The trust said that all four of its arms–the Getty Foundation, the Getty Research Institute (GRI), the Getty Conservation Institute (GCI) and the Getty Museum–would plow their expertise into the initiative, titled “Ancient Worlds Now: A Future for the Past”. Officially it would begin in the summer of 2020, but activities are already underway that would fall under the umbrella of the effort.
“In an age of resurgent populism, sectarian violence and climate change, the future of the world’s common heritage is at risk,” James Cuno, president and chief executive of the J. Paul Getty Trust, said in a statement, adding: “This work must start now, before more cultural heritage is neglected, damaged or destroyed. Much is at stake.”
The trust says it will recruit strategic partners from universities, cultural institutions, non-governmental organisations and the private sector to advance the programme.
In an interview, Cuno said the effort was galvanized by a growing recognition in the last two decades of how violent conflict and climate change were threatening the remains of antiquity. “This is something that became much more serious with the rise of ISIS,” he said, referring to the destruction at ancient sites in the Middle East by the Islamic State. “People were wringing their hands but doing little to raise awareness or intervene.”

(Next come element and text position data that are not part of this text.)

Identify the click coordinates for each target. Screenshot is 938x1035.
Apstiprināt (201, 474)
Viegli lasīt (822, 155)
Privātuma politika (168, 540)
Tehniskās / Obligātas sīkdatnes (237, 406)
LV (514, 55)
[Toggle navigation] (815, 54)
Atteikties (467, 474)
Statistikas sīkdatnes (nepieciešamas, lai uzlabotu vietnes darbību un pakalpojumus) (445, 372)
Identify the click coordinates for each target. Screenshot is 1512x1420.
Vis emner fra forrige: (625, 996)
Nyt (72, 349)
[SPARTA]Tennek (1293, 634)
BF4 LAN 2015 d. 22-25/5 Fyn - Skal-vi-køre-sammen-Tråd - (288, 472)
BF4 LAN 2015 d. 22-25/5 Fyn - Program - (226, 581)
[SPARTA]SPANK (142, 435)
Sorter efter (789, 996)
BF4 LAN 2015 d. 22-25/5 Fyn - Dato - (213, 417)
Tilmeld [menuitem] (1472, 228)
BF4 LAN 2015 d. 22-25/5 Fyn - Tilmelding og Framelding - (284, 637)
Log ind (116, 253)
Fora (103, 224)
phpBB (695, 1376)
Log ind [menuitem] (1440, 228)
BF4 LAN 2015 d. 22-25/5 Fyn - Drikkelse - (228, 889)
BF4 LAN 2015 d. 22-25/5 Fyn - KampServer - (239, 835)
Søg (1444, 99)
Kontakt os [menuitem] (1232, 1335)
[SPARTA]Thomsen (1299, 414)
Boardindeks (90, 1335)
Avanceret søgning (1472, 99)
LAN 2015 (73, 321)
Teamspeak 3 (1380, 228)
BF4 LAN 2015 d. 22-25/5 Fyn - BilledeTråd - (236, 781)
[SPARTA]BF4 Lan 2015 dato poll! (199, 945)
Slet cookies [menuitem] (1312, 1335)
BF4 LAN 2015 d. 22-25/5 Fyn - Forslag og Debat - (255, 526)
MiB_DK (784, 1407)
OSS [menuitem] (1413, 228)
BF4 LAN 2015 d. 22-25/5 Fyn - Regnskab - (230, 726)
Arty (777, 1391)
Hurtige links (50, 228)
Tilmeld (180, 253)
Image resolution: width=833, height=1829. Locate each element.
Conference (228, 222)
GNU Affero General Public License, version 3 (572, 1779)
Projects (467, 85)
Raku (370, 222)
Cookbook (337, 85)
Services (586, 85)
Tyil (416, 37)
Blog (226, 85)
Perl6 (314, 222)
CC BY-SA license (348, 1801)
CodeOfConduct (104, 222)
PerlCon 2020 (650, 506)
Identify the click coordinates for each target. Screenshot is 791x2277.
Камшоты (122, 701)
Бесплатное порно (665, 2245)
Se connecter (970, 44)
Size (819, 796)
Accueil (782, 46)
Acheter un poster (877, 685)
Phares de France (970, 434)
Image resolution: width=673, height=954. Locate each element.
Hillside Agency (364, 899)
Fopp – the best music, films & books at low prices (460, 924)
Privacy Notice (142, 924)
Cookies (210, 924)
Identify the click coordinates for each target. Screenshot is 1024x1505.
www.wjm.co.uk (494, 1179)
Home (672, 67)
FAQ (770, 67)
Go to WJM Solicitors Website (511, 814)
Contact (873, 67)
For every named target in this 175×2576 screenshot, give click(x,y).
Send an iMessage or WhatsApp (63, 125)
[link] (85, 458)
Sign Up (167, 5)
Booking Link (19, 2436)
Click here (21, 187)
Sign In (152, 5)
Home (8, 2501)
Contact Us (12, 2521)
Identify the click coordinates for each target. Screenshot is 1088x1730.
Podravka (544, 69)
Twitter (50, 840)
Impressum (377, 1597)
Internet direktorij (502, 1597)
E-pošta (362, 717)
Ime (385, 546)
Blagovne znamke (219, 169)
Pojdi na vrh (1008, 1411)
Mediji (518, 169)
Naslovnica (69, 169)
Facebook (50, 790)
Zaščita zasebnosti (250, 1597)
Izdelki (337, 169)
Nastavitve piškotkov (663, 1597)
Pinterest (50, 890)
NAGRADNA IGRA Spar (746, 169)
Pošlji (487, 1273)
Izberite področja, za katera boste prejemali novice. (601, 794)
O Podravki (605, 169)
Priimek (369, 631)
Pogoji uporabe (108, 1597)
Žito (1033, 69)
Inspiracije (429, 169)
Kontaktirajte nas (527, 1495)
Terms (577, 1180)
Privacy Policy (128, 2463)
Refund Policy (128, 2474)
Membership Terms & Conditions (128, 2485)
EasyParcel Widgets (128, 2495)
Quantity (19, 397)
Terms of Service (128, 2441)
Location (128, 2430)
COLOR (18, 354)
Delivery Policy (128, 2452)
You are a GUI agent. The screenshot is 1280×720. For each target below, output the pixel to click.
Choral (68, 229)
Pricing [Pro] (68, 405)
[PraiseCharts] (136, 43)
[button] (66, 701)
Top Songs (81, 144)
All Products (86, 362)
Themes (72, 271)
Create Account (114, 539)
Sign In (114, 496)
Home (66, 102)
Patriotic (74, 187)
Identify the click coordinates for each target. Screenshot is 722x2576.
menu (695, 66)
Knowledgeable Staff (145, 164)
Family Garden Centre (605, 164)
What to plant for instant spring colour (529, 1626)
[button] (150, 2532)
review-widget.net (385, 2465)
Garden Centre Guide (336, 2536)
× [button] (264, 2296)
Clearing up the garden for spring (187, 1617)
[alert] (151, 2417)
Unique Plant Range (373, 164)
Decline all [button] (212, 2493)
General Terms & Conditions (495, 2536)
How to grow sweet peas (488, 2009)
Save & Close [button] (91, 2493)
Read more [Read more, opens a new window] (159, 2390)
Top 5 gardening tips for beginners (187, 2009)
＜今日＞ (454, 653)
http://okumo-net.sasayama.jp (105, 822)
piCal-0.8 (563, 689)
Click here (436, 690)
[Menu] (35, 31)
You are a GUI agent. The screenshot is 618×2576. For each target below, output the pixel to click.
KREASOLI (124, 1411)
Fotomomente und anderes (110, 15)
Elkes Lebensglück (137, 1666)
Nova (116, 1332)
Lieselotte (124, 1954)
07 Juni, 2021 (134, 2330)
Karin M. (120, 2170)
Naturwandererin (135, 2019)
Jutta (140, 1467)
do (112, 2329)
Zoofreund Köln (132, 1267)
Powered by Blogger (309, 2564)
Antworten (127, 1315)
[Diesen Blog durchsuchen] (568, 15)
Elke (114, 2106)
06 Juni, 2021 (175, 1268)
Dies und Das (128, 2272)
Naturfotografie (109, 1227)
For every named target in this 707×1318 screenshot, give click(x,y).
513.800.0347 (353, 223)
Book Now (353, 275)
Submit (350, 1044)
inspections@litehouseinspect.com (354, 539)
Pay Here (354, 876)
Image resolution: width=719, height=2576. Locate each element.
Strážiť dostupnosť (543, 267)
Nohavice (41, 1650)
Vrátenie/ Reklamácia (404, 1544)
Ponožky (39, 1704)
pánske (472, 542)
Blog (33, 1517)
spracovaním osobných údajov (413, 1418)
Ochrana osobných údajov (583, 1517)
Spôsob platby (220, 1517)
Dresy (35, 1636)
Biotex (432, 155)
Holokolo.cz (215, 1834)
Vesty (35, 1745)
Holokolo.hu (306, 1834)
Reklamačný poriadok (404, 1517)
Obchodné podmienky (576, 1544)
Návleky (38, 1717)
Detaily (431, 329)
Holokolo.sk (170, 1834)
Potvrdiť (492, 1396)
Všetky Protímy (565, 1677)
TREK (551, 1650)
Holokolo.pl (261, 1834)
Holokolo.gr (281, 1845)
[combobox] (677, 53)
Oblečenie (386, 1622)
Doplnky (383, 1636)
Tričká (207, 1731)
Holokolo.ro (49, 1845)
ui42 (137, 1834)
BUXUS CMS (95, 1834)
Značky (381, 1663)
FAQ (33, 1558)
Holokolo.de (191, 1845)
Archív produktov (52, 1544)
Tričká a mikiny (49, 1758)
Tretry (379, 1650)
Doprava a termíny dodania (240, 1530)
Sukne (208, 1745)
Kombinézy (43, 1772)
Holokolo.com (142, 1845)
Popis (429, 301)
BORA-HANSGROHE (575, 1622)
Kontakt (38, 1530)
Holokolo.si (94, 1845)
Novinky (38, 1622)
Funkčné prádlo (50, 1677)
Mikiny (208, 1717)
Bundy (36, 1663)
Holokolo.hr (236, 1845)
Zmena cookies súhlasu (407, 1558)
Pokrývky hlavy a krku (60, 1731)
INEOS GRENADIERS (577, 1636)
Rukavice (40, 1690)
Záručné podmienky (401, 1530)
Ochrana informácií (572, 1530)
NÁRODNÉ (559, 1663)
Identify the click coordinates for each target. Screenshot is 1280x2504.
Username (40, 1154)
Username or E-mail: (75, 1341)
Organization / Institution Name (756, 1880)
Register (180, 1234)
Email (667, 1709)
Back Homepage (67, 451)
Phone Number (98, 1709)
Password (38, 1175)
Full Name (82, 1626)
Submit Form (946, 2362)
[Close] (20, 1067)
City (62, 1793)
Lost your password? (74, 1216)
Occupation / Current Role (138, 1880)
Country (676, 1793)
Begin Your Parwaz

“But there’s a benign neglect, too,” he adds. “People are studying the ancient world far less than they did before. We wanted to make sure that the histories remain alive and fresh.”
Among the projects that are already in motion or being developed as part of the initiative are a GCI effort to come up with a conservation master plan for a site in Paphos, Cyprus, that is rich in mosaics and a training course on the conservation of earthen architecture in Al Ain, Abu Dhabi. The Getty Foundation is meanwhile dispensing grants to Stanford University and to the University of Massachusetts at Amherst for digitally mapping the Unesco World Heritage Site of Çatalhöyük in Turkey and the artistic landscape at Pompeii.
The Getty Museum has organised exhibitions about ancient sites at Palmyra in Syria and in Egypt and is planning ambitious shows on palace art in ancient Iraq, Mesopotamia, Persia, Thrace and the Levant. Conservation treatments of ancient sculptures from diverse sites are also underway or planned.
The GRI has acquired an archive documenting two 19th-century expeditions to the Holy Land and a library dedicated to Chinese archaeology, the trust notes. It is also seeking to document collecting and dealing in pre-Hispanic art and plans to provide global access to a translated Florentine Codex, a manuscript dating to early colonial Mexico.
In 2021, the Getty is planning to publish a book edited by Cuno and Thomas G. Weiss that explores the link between attacks on cultural heritage and mass atrocities from a range of perspectives. “It will be everything from the Balkan wars and [the destruction of] the Mostar Bridge to the churches in Sri Lanka” bombed by Islamic militants, Cuno says.
“Staving off destruction is the responsibility of the states," he says. "We can’t go in physically and protect” the sites. “What we can do is raise awareness.”
The trust said that Neil MacGregor, a former director of the British Museum and the National Gallery in London, will serve as a consultant to the “Ancient Worlds Now” initiative.